Most Mumbaikars I know are no longer sure who their state’s chief minister is. ‘Did we always have just one CM or more?’ has also been doing the rounds beyond ‘Daal me kuchh Kala Ghoda’ experimental theatre. Kaun Banega Crorepati-type multi-answer questions have popped up, where questions with options for answers are posed, like: Who is the deputy chief minister of Maharashtra? A) Eknath Shinde B) Ajit Pawar C) Devendra Fadnavis D) Salman Khan.
It seems that the idea of the vote itself – the voter voting for a candidate and/or party of his or her choice – has been shorted for good. As a Marathi friend of mine based in WhatsAppur said, ‘It’s like my subscription to National Geographic magazine. I just subscribed for a year, but they’ve announced that the print edition will shut down early next year. So, my magazine vendor has decided on his own that instead of returning the amount for the no-longer-existing editions of Nat Geo, he’ll send me the equivalent worth of Reader’s Digest.’ My friend is not remotely interested in reading Reader’s Digest from next year. But clearly, these things are above his subscription grade.
What is interesting is the smoothness with which Maharashtra conducts binary fission – the process by which a single entity divides itself into two (or more) parts, with those parts regenerating into separate entities resembling the original. To be fair, Sharad Pawar and his nephew aren’t identical. (But then, neither is Uddhav Thackeray and his uncle.) For starters, Ajit has a moustache, Sharad doesn’t. And as nephew reminded uncle in a manner very similar to Roman Roy reminding Logan Roy, the latter is 82 years old – while he himself is a mere stripling of 63 summers (he turns 64 Saturday after next).
The fact that democratic politics doesn’t really matter in Maharashtra any more makes sense. Barring people who need government jobs – from file-pushers in the formal sector to taxi-auto drivers in the informal one – India’s richest state with a gross state domestic product (GSDP) of over $400 billion (₹33 lakh crore) runs tickety-boo despite its administration, not because of it. For those analyses (sic) of the latest flux in Maharashtrian politics, anyone having the time or interest to go through them can easily surmise that 97% of these political investigations are simply stringing up one incremental event after the other – chronology samajhna – like a Test match update. The rest is all Boolean shit algebra.

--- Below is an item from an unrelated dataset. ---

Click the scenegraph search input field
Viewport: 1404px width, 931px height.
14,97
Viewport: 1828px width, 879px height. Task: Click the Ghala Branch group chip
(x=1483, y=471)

Making prognostications in politics is getting easier by the day, not harder. The first-past-the-post principle is now pretty much overwhelmed by what happens past the post. And what happens in this green room – usually in hotel resorts – is that the Big Suitcase wins by winning over those who originally may have won. That may sound meta, but it really isn’t. The house (almost) always wins. At least in Hindi-conversant states. Maharashtra has become a frontrunner in this track and field. Whether it’s Shiv Sena or NCP, it’s all the rage now for entities to split themselves up into a double role like a hero(es) in a Manmohan Desi movie. And then, like in a David Dhawan movie, each of the two lookalikes go into a comic spree to try and convince the girl (read: Election Commission) that he is the ‘real one’. With politics turning so boring, it’s remarkable that its coverage can be made so exciting. But that is a function of a ‘vibrant democracy’ like ours – leaving the boring bits (administration, the social contract with the citizenry, enterprise) to competent, private individuals and organisations, while making a song-and-item number dance of the political drama that serves no real purpose except to provide entertainment and facilitate a unidirectional transfer of powers. After all, have you ever figured out what exactly a deputy chief minister does?